No Sentencing Reduction Allowed For Career Offender Even Though Court Used Base Offense Level Under Drug Table At Original Sentencing.

In United States v. Smith, 6th Cir. 15-5853, the Sixth Circuit held that the career offender provision may be a bar to a sentencing reduction under 18 U.S.C. § 3582(c)(2)if the defendant’s base offense level at the original sentencing was based on U.S.S.G. §2D1.1 because it was higher than the base offense level set under §4B1.1.
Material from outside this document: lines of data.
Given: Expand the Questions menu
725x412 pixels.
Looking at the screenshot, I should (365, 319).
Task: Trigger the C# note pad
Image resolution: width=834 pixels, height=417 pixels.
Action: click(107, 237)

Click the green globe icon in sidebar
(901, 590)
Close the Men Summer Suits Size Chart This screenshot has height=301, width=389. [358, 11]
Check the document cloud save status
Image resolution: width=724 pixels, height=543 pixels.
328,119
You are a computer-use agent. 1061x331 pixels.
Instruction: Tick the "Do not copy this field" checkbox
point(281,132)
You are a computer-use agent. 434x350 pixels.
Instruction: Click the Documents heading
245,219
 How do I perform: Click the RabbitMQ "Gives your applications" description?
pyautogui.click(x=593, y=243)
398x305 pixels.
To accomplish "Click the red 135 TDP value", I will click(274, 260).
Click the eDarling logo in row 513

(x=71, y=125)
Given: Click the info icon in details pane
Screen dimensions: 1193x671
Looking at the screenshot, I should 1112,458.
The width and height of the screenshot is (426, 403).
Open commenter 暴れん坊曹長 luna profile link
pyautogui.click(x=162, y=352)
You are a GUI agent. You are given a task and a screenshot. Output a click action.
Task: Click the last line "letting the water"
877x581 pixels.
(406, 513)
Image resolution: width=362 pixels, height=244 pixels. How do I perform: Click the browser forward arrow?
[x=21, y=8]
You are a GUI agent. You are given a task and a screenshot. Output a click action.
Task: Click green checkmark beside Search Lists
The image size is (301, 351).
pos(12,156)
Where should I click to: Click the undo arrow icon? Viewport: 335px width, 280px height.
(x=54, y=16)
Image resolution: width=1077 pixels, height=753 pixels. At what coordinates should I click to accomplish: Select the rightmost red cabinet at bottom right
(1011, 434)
In 1994, Eric Smith was convicted of participating in a drug conspiracy involving 2.35 kilograms of crack cocaine. The sentencing guidelines in effect at the time set his base offense level at 38, under U.S.S.G. §2D1.1(c).  Adding a two level increase for possession of a firearm, Mr. Smith’s total offense level was 40 and resulted in a sentencing range of 360 months to life.

Mr. Smith was also found to be a career offender. However, the base offense level under U.S.S.G. §4B1.1 was 37, lower than his §2D1.1 range. Therefore, pursuant to §4B1.1, the district court did not use the career offender base offense level. The court, using the total offense level of 40, sentenced Mr. Smith to 360 months of imprisonment.
In 2014, Mr. Smith filed for a sentencing reduction based on 18 U.S.C. § 3582(c)(2) and Amendment 782. The district court denied his motion, and, on Friday, the Sixth Circuit affirmed in a published, per curium opinion. The Sixth Circuit held that Amendment 782 did not reduce Mr. Smith’s sentencing range because of his career offender status.
Amendment 782 reduced the base offense level for 2.35 kilograms of crack cocaine to 32. Adding the two level increase for the firearm results in a base offense level of 34 and a guideline range of 262 to 327. However, the Sixth Circuit reasoned, if Amendment 782 were in effect at the time of his sentencing, the district court would have used the career offender base offense level of 37. A base offense level 37, along with Mr. Smith’s Criminal History Category VI, results in a sentencing range of 360 months to life. The Sixth Circuit concluded, “because Amendment 782 does not have the effect of lowering the applicable Guidelines range due to the operation of §4B1.1, [Mr.] Smith is not eligible for a sentence reduction under § 3582(c)(2).